Closed stweil closed 3 months ago
The warnings exist for years now and nobody cared and fixed them. And the current code contains more than 200 @SuppressWarnings
statements. For the three methods I see no need to split them just to avoid a codestyle warning. Therefore I think suppressing these warnings is the best choice. If you think that the functions are too large and that they should be split, I can offer to create an issue for that.
Ideally in my opinion a successfull build should not show any warning or error messages. The current build is far away from this, and this PR is a small step to reduce the number of unnecessary warnings.
@stweil I disagree. IMO, a long method is nearly always difficult to maintain, the three examples in this case are no exception. Refactoring them is always preferable to ignoring the corresponding warnings. As @henning-gerhardt mentioned, just the fact that we already have a lot of suppressed warnings - and many more issues - in the code doesn't justify repeating the same error again and suppressing even more of them.

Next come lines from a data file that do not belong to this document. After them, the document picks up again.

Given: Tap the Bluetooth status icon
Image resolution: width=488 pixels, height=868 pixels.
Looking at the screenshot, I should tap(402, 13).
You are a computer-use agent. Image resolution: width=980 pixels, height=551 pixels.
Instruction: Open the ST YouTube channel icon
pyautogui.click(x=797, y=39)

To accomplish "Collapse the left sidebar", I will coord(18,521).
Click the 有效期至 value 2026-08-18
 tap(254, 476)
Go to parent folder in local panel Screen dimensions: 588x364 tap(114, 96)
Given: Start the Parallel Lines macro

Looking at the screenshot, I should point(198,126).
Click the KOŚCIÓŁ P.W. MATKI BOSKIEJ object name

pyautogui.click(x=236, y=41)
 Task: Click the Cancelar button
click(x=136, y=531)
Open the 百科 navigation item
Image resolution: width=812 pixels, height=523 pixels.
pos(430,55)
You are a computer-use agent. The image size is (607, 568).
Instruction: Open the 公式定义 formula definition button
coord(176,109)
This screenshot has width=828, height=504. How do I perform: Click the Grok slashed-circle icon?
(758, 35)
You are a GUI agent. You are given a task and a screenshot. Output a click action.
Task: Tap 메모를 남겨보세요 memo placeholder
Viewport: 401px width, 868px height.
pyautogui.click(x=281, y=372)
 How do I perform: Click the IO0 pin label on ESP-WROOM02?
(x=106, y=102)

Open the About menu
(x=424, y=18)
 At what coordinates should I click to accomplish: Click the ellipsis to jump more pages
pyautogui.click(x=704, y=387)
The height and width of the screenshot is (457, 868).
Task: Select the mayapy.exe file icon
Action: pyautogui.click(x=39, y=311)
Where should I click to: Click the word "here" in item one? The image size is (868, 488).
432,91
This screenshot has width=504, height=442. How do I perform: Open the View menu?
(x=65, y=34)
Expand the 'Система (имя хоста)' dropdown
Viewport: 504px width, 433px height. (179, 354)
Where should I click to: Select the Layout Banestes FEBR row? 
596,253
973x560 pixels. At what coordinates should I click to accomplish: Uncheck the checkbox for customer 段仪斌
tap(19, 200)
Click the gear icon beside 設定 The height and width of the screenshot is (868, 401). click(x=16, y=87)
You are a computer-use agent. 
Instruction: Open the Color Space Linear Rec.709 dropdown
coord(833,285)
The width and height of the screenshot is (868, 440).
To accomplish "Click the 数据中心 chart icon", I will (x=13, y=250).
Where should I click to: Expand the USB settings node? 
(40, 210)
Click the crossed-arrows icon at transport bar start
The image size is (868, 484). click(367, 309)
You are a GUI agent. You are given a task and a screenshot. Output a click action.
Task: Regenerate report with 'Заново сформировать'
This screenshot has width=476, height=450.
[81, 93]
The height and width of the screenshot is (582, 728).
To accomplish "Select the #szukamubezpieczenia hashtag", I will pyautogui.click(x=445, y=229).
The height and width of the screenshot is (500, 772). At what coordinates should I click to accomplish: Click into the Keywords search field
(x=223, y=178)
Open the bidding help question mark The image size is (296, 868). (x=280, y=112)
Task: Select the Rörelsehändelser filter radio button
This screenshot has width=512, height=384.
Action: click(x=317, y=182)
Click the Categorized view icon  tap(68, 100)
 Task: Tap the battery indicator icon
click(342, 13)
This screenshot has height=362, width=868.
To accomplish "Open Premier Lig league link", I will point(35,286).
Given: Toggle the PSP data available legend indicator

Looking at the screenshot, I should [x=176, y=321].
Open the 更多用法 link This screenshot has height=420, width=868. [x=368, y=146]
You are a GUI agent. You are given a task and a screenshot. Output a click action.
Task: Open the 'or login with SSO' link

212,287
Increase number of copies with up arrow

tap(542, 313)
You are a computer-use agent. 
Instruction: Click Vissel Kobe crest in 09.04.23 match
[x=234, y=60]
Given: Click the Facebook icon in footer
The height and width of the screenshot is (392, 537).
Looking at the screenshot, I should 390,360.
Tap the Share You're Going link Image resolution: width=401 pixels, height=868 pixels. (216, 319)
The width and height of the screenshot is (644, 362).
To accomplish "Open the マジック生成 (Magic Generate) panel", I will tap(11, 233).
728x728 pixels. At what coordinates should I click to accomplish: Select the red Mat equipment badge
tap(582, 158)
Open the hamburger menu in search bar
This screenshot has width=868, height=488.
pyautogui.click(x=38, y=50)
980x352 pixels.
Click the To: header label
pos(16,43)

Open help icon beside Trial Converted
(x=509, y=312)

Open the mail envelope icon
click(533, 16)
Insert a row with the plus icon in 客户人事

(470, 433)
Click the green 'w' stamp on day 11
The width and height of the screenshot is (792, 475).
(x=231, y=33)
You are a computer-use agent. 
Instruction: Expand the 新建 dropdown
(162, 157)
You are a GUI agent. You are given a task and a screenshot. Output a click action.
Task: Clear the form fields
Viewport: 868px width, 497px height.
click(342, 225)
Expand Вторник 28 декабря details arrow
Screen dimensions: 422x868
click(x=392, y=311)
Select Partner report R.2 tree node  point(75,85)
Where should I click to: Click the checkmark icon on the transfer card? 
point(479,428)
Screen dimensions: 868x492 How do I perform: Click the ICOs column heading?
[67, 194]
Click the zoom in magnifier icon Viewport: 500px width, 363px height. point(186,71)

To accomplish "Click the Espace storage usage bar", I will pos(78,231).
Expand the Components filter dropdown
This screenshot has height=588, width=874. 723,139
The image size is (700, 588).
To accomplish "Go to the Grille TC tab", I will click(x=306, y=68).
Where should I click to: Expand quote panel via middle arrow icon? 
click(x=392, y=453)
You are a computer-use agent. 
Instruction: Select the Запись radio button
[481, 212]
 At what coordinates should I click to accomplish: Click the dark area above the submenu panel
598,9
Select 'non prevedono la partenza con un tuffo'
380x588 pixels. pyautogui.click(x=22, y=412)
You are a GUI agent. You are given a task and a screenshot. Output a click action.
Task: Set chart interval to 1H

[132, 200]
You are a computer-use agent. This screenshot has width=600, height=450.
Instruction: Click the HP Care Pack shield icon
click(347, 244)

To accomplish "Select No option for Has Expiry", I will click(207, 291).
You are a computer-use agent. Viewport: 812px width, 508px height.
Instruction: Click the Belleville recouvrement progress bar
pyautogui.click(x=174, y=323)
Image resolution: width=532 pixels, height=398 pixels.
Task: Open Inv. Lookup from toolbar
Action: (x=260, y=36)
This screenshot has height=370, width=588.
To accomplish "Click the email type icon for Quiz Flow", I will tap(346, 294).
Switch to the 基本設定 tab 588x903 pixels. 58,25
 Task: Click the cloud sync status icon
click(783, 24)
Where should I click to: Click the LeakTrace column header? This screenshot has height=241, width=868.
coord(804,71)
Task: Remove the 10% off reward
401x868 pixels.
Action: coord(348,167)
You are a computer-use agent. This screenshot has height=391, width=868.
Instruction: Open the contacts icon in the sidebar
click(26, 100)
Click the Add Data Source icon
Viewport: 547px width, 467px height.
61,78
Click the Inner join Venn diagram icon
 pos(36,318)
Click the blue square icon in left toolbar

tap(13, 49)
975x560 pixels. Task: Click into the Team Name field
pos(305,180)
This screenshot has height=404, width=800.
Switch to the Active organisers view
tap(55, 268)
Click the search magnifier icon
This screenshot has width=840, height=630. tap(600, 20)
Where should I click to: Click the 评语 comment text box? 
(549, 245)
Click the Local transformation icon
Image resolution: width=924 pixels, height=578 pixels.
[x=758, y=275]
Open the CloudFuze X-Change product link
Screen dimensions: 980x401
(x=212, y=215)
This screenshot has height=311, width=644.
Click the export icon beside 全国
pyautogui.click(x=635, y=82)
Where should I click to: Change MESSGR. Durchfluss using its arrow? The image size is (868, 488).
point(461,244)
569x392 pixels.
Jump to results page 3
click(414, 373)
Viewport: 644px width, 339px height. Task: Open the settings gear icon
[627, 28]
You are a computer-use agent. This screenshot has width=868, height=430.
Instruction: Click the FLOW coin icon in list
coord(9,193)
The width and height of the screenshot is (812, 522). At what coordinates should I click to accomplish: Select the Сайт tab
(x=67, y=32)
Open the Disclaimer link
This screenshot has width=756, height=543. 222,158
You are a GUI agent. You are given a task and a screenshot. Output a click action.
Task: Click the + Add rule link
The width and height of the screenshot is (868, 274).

If our only goal was to have a clean build without any warnings we could suppress all current code style warnings, or even easier, disable code checks completely. Conversely, opening a new issue for each warning is overkill. These warnings are clearly visible in the build and code checker logs (the reason why you became aware of them in the first place).
I will close this pull request as I do not think it improves the code or software.
I agree with @solth here: suppressing warnings is not a good way even it is already done in the past for other warnings. Suppressing warnings hide them in the IDE but the code did not work better. In my opinion the warnings should stay visible so that everyone can see and may correct them.